- _Short task_
Add 121 to every coordinate number in the answers, then write out again the part of the records that opens with the line containing "You are a GUI" and closes with the line containing "Click the 'Key", requests included, leaving all other numbers as they are.

(Dataset records)
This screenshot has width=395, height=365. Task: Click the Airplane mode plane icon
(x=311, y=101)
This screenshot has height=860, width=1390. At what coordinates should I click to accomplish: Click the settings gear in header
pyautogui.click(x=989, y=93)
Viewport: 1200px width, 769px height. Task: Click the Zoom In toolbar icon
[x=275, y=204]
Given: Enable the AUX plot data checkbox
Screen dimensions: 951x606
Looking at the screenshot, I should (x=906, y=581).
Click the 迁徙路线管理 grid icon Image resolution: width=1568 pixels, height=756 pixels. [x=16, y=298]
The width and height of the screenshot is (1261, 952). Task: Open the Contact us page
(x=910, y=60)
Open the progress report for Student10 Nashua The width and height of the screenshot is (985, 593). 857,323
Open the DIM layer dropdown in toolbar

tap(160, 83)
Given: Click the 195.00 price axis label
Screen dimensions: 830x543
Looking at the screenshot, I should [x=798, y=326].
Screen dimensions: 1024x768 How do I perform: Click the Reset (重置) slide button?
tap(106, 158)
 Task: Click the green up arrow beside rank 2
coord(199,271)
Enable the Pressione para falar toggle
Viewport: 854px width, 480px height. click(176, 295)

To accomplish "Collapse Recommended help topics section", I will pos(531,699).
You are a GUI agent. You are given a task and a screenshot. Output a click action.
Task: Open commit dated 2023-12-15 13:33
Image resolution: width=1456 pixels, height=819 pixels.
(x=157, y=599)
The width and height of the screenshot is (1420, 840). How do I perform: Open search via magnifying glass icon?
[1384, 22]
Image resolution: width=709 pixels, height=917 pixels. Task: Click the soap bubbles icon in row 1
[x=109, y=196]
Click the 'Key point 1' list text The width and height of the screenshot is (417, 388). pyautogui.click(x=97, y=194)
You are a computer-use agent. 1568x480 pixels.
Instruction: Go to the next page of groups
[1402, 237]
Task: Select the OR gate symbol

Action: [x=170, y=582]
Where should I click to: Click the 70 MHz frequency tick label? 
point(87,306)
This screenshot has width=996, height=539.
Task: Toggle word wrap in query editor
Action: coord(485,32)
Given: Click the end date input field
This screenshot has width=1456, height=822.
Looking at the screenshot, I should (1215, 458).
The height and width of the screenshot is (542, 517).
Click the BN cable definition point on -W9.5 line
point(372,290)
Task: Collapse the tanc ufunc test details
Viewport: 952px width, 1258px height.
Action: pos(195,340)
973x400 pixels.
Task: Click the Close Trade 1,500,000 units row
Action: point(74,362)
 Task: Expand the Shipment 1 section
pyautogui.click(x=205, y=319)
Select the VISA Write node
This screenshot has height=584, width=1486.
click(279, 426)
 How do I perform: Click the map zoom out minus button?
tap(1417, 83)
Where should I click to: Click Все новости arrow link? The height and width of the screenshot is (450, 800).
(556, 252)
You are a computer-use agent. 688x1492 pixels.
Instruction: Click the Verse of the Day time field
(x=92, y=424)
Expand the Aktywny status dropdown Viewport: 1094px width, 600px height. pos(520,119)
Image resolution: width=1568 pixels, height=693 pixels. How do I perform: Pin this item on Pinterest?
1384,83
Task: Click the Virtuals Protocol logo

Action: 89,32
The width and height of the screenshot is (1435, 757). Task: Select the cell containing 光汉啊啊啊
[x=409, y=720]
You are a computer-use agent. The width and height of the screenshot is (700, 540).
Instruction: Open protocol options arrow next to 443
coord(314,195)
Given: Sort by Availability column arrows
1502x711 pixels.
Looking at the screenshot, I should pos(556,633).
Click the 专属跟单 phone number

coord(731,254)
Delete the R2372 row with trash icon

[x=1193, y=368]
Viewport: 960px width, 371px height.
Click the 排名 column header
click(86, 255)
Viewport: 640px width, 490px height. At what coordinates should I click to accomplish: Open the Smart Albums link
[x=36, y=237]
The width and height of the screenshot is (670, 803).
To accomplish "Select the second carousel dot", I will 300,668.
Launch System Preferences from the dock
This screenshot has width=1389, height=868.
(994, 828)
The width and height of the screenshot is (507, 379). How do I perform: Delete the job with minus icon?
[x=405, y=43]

- _Result of this exercise_
You are a GUI agent. You are given a task and a screenshot. Output a click action.
Task: Open commit dated 2023-12-15 13:33
Image resolution: width=1456 pixels, height=819 pixels.
(x=278, y=720)
The width and height of the screenshot is (1420, 840). How do I perform: Open search via magnifying glass icon?
[1505, 143]
Image resolution: width=709 pixels, height=917 pixels. Task: Click the soap bubbles icon in row 1
[x=230, y=317]
Click the 'Key point 1' list text The width and height of the screenshot is (417, 388). pyautogui.click(x=218, y=315)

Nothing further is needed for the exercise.